Jurisprudence - Droit commercial - Transport
Transport - Transport ferroviaire - Conditions générales de transport de la S.N.C.B. - Nature réglementaire de la relation entre la S.N.C.B. et ses usagers - Indemnité forfaitaire imposée à un voyageur non muni d'un titre de transport - Contrôle de proportionnalité par le juge . |
La relation entre la S.N.C.B. et ses usagers a un caractère réglementaire.
Les conditions générales de transport de la S.N.C.B. sont obligatoires et opposables aux tiers, à raison de leur publication au Moniteur belge.

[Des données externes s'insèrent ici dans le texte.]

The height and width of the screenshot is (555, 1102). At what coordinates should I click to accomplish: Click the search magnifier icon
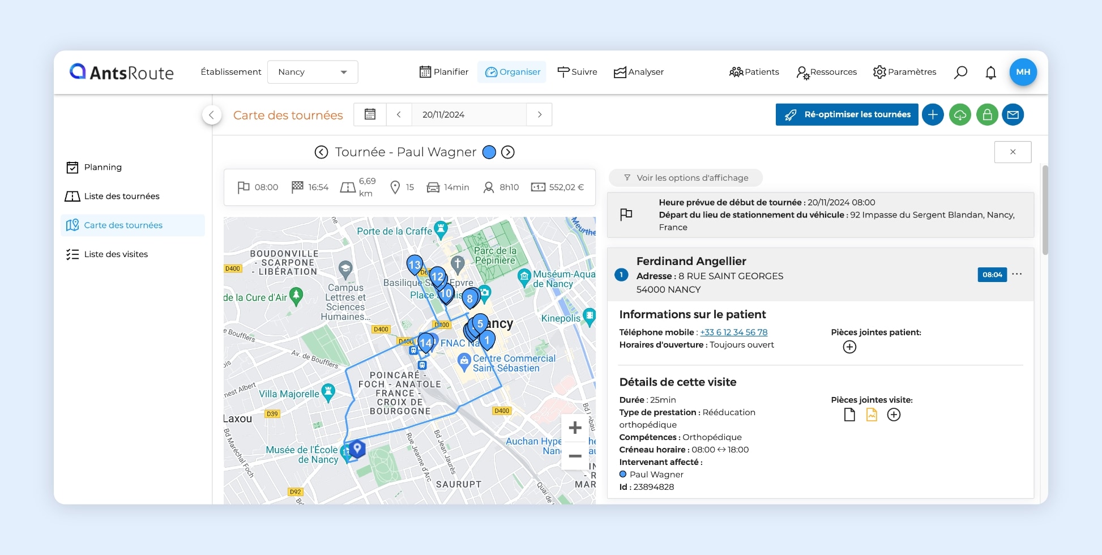(x=960, y=72)
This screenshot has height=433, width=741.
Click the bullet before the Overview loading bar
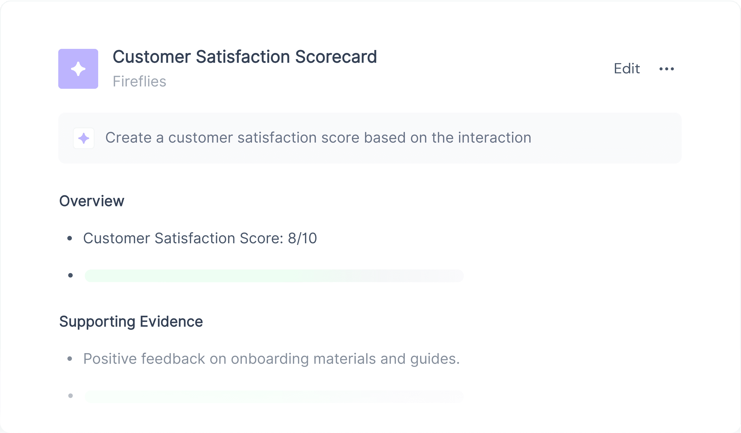71,276
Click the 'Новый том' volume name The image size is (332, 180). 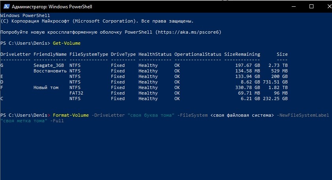coord(46,87)
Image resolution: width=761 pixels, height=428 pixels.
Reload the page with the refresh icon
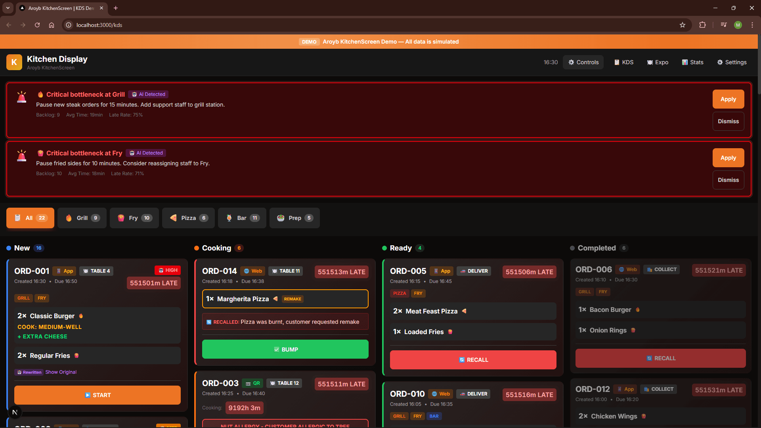(37, 25)
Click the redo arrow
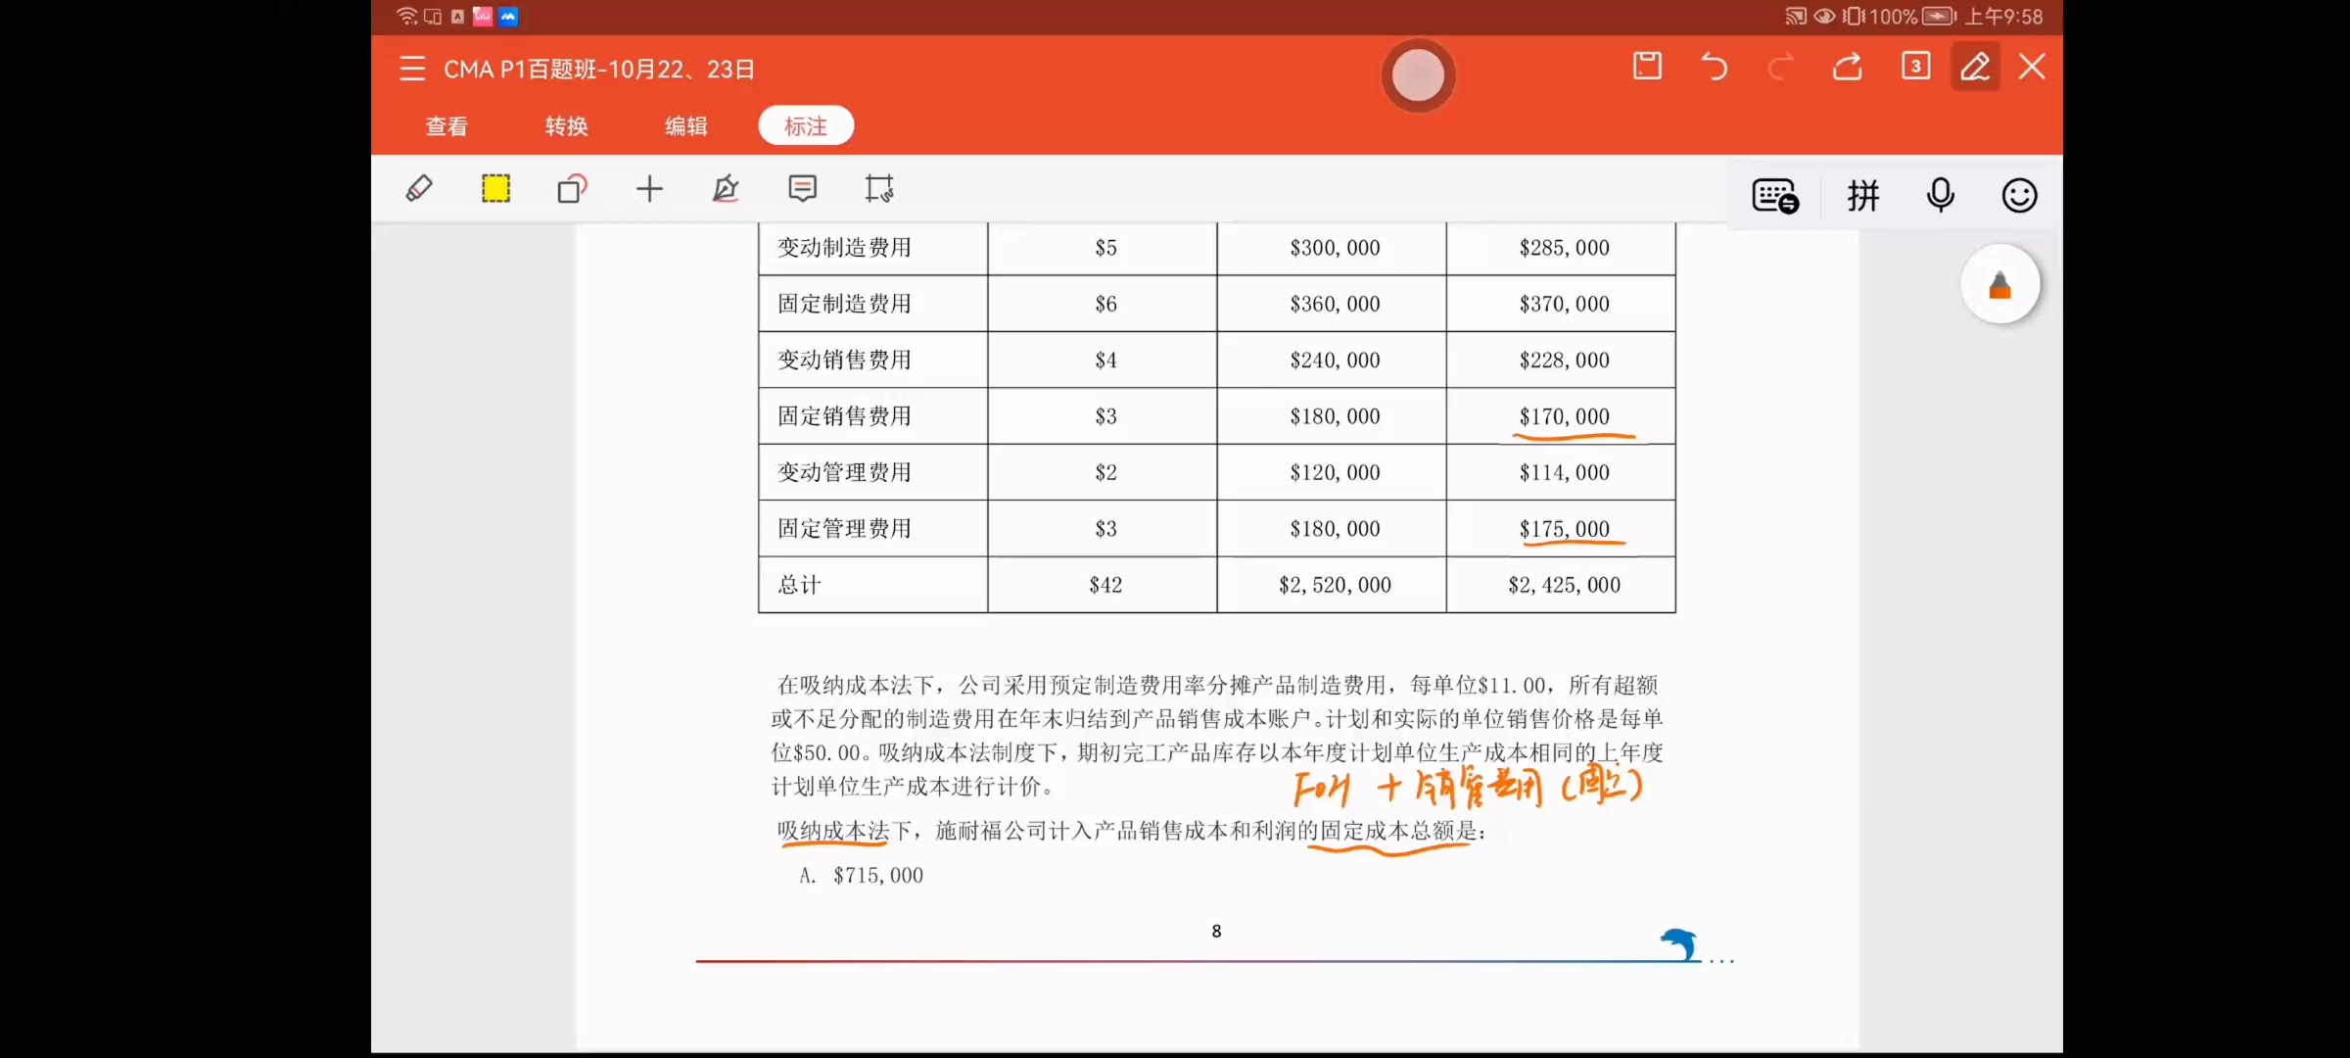Image resolution: width=2350 pixels, height=1058 pixels. tap(1780, 67)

Comme pour tout acte administratif, le juge judiciaire est toutefois compétent pour en apprécier la légalité, en vertu de l'article 159 de la Constitution.

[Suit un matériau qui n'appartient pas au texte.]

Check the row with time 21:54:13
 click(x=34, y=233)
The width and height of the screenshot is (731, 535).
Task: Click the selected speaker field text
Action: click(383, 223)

Le juge doit notamment vérifier à cet égard que le règlement est compatible avec le principe de proportionnalité.
(S.N.C.B. / A. L. D. )
(...)
II. |
Les faits et le jugement attaqué |
1. Il résulte du dossier répressif et de la décision du tribunal de police de Liège du 15 février 2010, non appelée au pénal, et donc définitive sur ce point, qu'A. L. D. a emprunté à cinq reprises un train de la S.N.C.B. sans s'être muni préalablement d'un titre de transport les 17 octobre 2007, 11 janvier 2008, 25 février 2008, 28 mars 2008 et 1er avril 2008.
2. Devant le premier juge, la partie civile S.N.C.B. réclamait la somme de 1.055 euros.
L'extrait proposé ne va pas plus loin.